Так воспринимал сегодняшний мир Кубати, которому вообще-то следовало бы побольше думать о превратностях судьбы, помнить о колодке на ноге и цепи на запястье, а не поддаваться очарованию красоты земной. Сейчас он реже размышлял о Канболете, чаще в его мыслях и сердце появлялась Сана. Не слишком сильно занимала его и загадка, связанная с появлением панциря. Он решил ее еще вчера и теперь был спокоен. Ясно, что Канболета пока нет поблизости. Ведь он легко бы справился и один с этой жалкой шайкой, где некоторую опасность представляет лишь туповатый Зариф. Поблизости от панциря кто-то другой, тянет время, выжидает…
Когда все собрались в дорогу и взгромоздили Кубати на коня, снова, как и в прошлый раз, с вершины скалы донесся мелодичный звон…
Крик вырвался сразу из нескольких глоток — изумленные восклицания, проклятия, татарские ругательства, воззвания к аллаху. Один Кубати помалкивал.
В его глазах — спокойная понимающая улыбка. Не без некоторого страха перехватил полунасмешливый взгляд этих глаз Шогенуков. Алигот-паша тоже посмотрел на пленного юношу, промычал что-то требовательно-вопросительное и вдруг умолк, будто ему внезапно приоткрылась завеса над некой жуткой тайной.
Джабоя нигде не было видно — забился, наверное, в чащу кустарника и лежит там ни жив ни мертв. А Зариф уже карабкался вверх по склону. Теперь он благоразумно держался у самого края глинистой осыпи, где камнепад, подобный вчерашнему, вряд ли мог его задеть. Как завороженный смотрел он на такой сейчас близкий панцирь: бора маиса ослепительно сверкала в солнечных лучах. Еще две-три сажени и… сверху обрушилась небольшая лавина камней, но прогрохотала мимо. Зариф с новой силой ринулся — уже на четвереньках — к верхнему уступу обрывистого склона. Сейчас он напоминал злющего пса, который с неутомимым упорством вновь и вновь бросается на дубинку, бьющую его по морде. Оставалось сделать еще один, последний рывок, но тут из кустов сверху вылетел небольшой булыжник и глухо стукнулся о голову Зарифа. Неустрашимый уорк опрокинулся навзничь и сначала медленно, а потом все быстрее поехал вниз по склону. Вот он раз-другой перевернулся со спины на живот и оказался на берегу речки ногами на суше, а головой в воде. Его шапка быстро поплыла вниз по течению. Зариф очнулся достаточно вовремя, чтобы не захлебнуться. Сел, ощупал на темени шишку (совсем рядом с прежней раной), погрозил кулаком вверх.

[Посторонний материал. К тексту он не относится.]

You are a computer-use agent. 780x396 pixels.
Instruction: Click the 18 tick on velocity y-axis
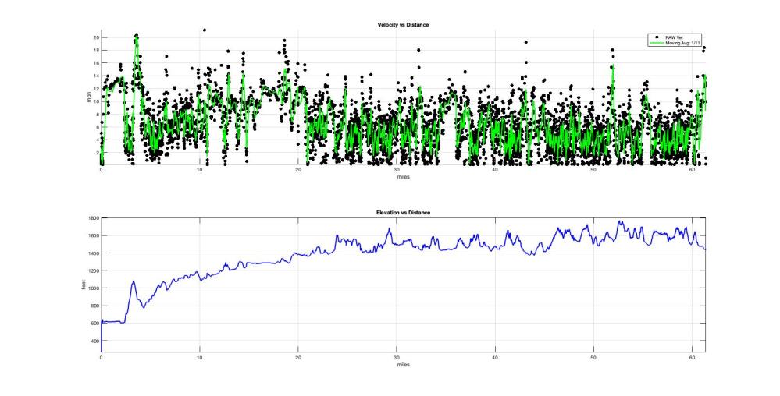95,50
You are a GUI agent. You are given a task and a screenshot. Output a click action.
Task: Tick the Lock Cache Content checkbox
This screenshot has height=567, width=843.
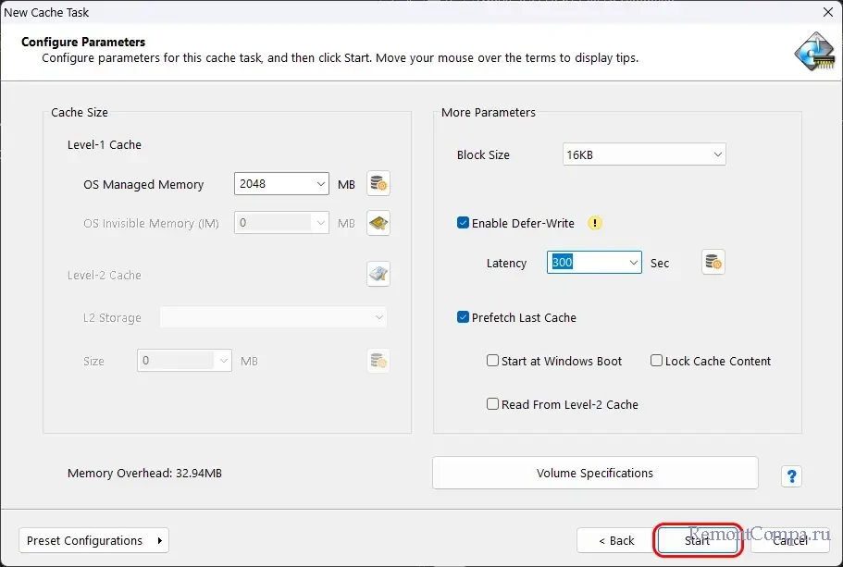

— Вот этим железом клянусь, — он потряс саблей, которую с самого начала сжимал в руке, — клянусь этим железом, ты от меня не уйдешь! — и побежал ловить свою шапку.

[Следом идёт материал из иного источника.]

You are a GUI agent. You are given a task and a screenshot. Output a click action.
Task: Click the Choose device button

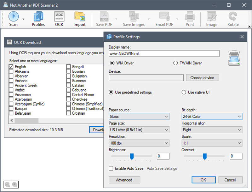[x=202, y=78]
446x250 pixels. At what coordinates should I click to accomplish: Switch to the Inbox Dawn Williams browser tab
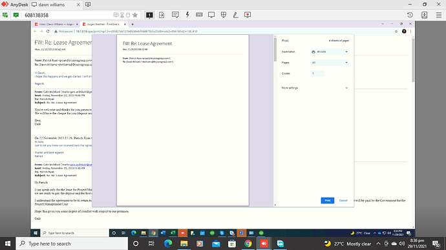(x=56, y=24)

Панцирь медленно наклонился назад и будто бы упал с камня, на котором стоял. Снова исчез.
На берегу Бедыка воцарилось всеобщее отупелое молчание его нарушил вырвавшийся из зарослей колючей облепихи Келеметов.
— Уходить надо! — закричал он заячьим голосом. — Что шурпы мне век не нюхать, скорей надо отсюда… скорей, чего ждем?
Молодой чабан, сидевший на корточках и прятавшийся за одним из привязанных к дереву баранов, громко всхлипывал, трясясь всем телом.
— Ал-лах ак… ак… ба… бар! — заикаясь, пробормотал Алигот-паша.